▼

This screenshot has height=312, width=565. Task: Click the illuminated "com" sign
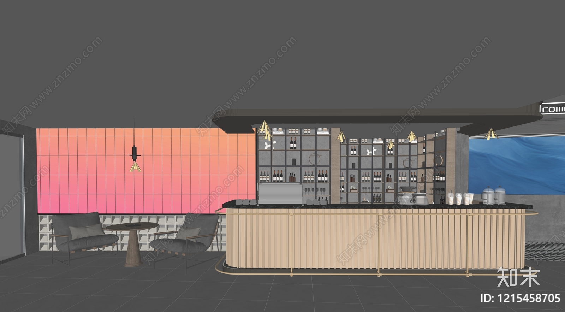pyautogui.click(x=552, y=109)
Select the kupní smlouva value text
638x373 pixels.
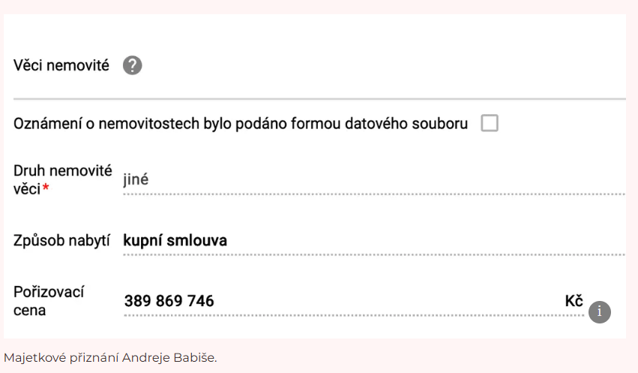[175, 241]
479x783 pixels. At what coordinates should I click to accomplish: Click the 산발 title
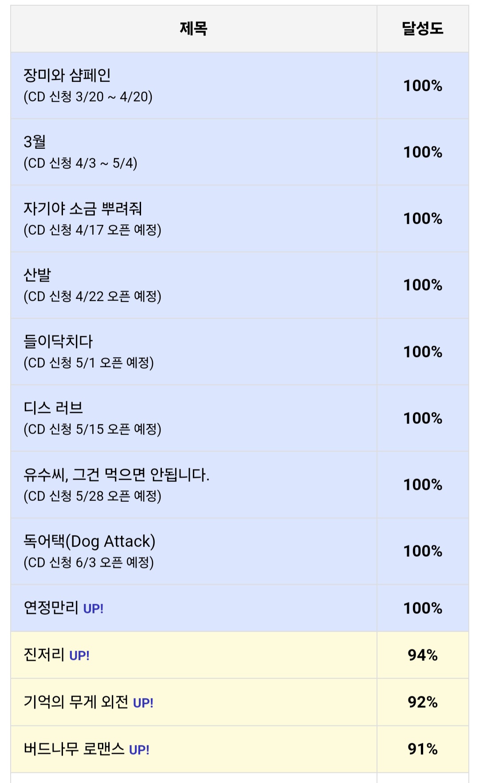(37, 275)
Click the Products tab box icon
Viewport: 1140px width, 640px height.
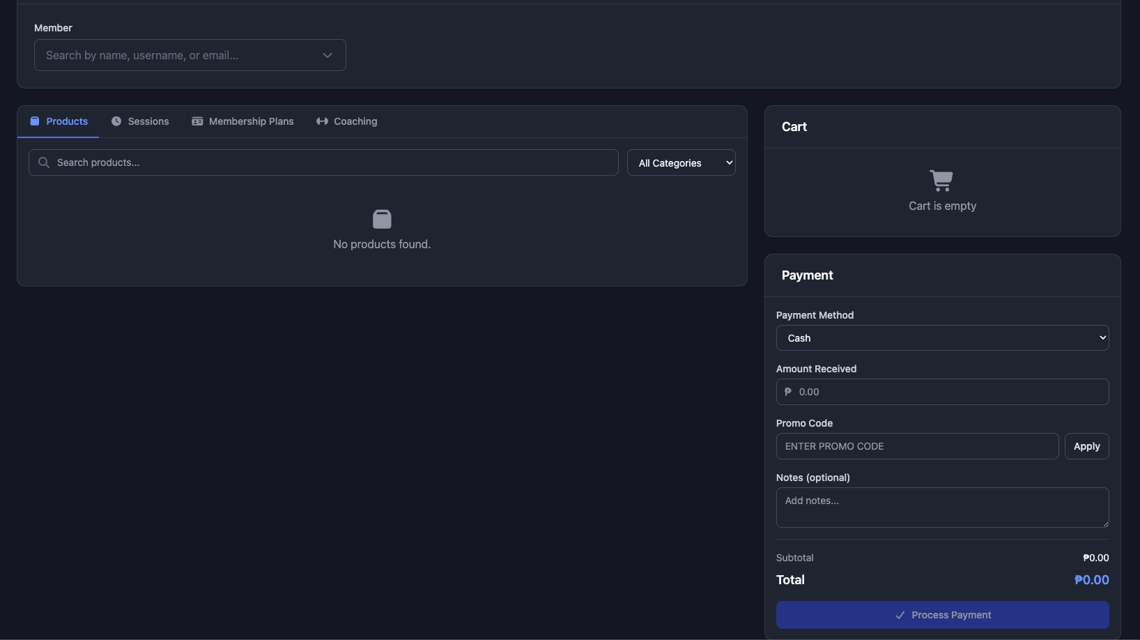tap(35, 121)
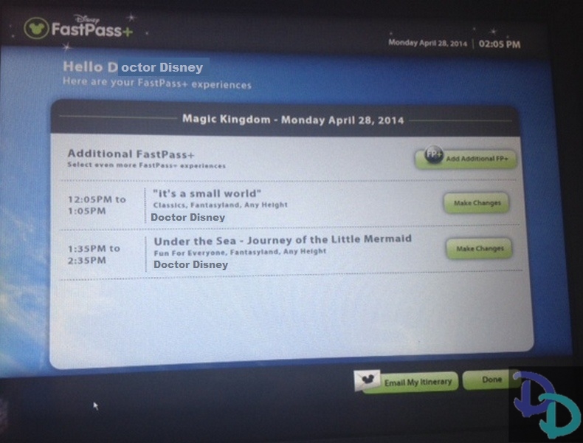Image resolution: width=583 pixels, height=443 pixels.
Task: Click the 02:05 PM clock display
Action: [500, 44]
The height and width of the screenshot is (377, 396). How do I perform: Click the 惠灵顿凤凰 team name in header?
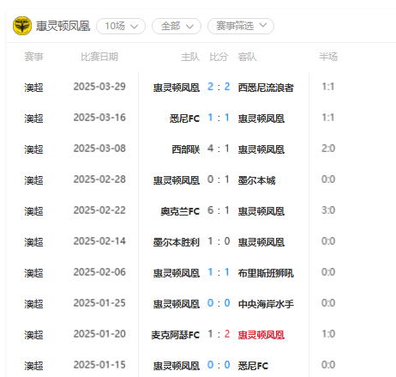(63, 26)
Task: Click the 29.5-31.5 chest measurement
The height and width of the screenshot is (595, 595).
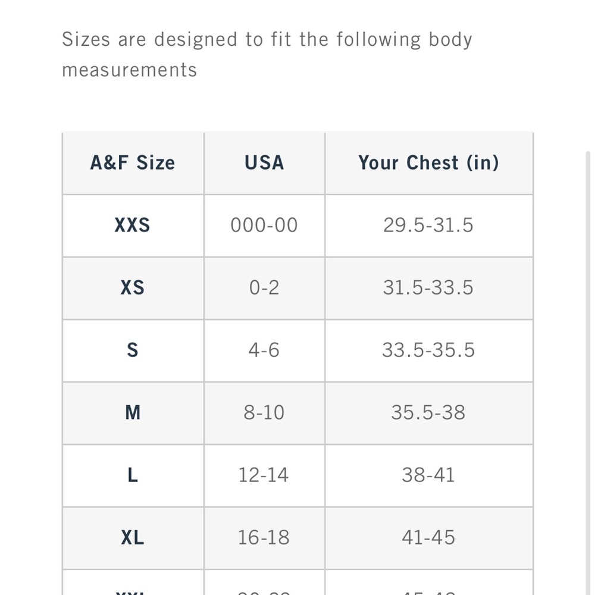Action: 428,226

▲
▼

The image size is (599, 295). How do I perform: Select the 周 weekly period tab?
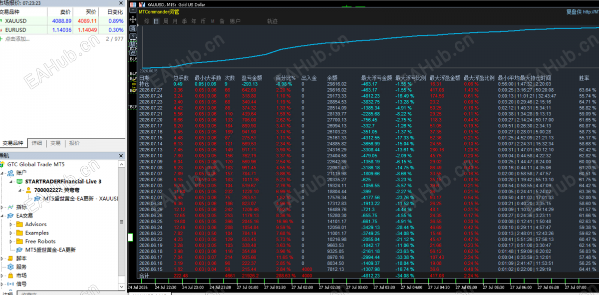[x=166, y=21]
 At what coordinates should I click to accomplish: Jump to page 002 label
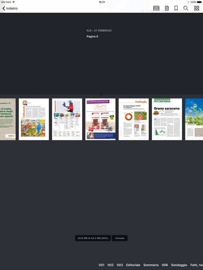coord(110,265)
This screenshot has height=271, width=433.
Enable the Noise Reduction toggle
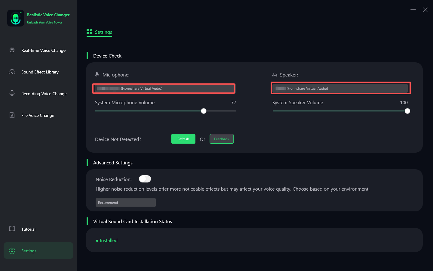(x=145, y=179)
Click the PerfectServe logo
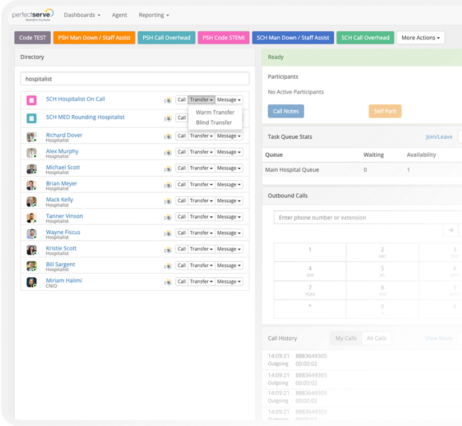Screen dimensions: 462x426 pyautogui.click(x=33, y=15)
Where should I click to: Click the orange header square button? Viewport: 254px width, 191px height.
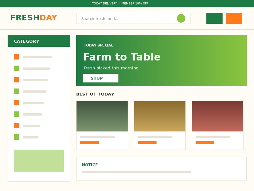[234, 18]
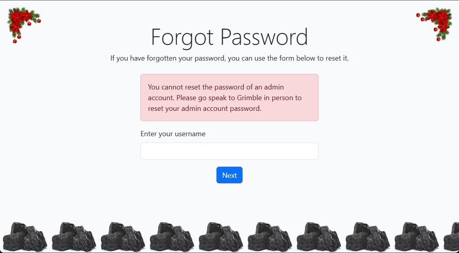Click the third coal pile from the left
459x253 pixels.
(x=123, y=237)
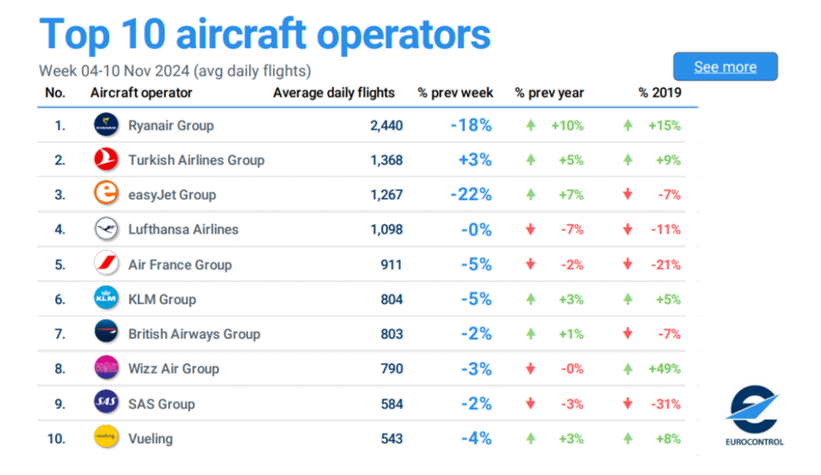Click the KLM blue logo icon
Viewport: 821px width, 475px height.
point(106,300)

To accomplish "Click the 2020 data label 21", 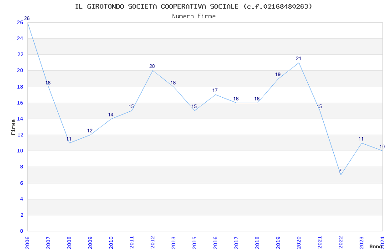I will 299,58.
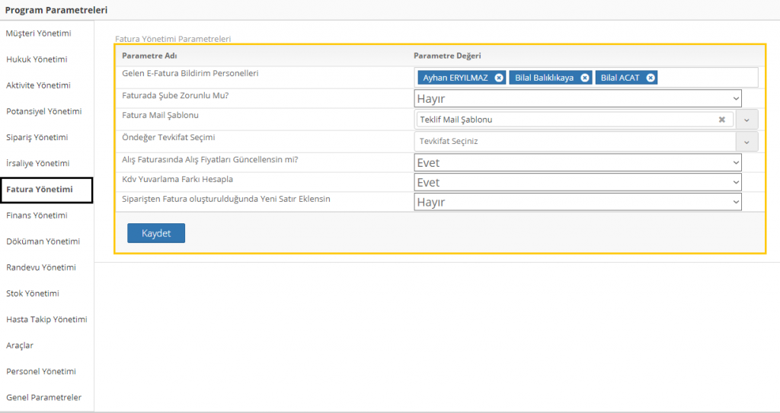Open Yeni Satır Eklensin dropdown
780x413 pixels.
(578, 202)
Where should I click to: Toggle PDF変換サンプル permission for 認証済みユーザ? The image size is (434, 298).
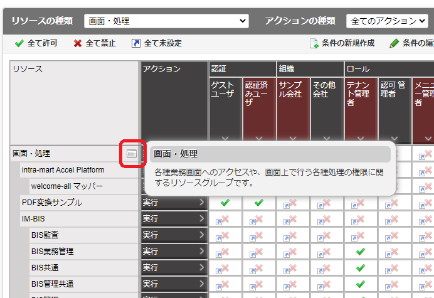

▲

Prompt =
Look above for the line with "Viewport: 1140px width, 640px height." and the line with "Task: Click the 29.5-31.5 chest measurement"; set down those two lines and all lines between them exactly, without pictures and without anything else.

Answer area =
Viewport: 1140px width, 640px height.
tap(35, 121)
Image resolution: width=583 pixels, height=443 pixels.
Task: Click the 02:05 PM clock display
Action: [500, 44]
The height and width of the screenshot is (377, 396). How do I perform: Click the 惠灵顿凤凰 team name in header?
(63, 26)
Task: Click the 29.5-31.5 chest measurement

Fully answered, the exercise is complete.